File Systems

File systems provide applications with permanent storage. More than that they organize and protect data, and provide a clean interface to allow manipulation of that data. It's no exaggeration to say that providing a file system is one of the major services of general purpose operating systems, and less general ones as well. (Even the palm pilot has permanent storage).

Files

A file is a persistent, hardware-independent, named, protected collection of bits and a collection of operations that can be executed on them. The access operations generally impose an order on the bits. The attributes attributes define what files are used for.

Persistence implies that the bytes have a meaning that extends in time. Memory used in calculating intermediate results doesn't have that attribute. One wouldn't store the memory used in a computation in a file because it has no long-term use. Because the data in files has this long term significance, files are stored on more permanent media. These days, the most common medium is still magnetic disk, although several others are making bids. Some other media that can contain files are memory, flash memory1, tapes, CD-ROMS, and more esoteric media.

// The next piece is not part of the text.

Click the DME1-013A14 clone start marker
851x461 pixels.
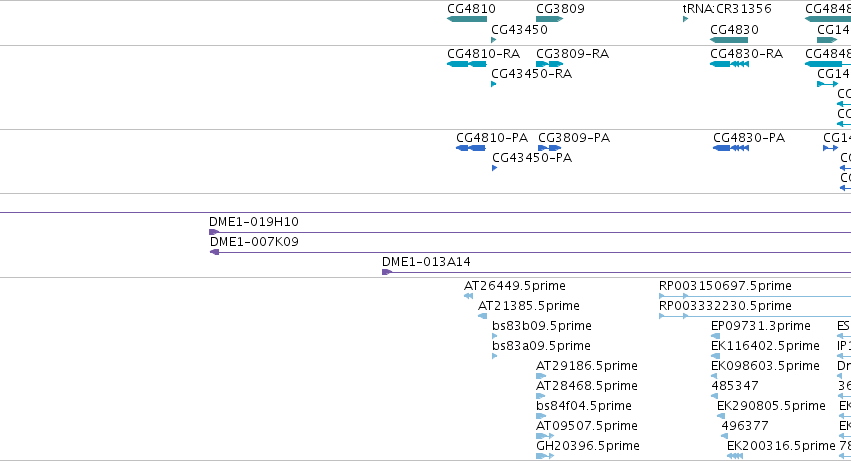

Basically anything that can hold information permanently and be read by a computer has held a file system, or will eventually.

By definition, files are largely medium-independent. The same operations are generally allowed on files regardless of the underlying storage medium. There are obvious exceptions - you can write to a CD-ROM at most once, and there are obvious drawbacks to trying to move to a byte at the front of a tape to the back. In general, however, code that manipulates files on one medium will work on others. This saves a lot of programmer time, as we'll see.

Finally, file systems provide a way to name files. This is a seemingly simple function that turns out to be enormously powerful.2 File systems provide ways to name files that span multiple media on the same machine (the UNIX(R) file system), loosely connected local area networks (the Network File System (NFS)) and even global name spaces (the Andrew File System (AFS)). Providing a name space outside the confines of memory addresses allows processes to share data and communicate.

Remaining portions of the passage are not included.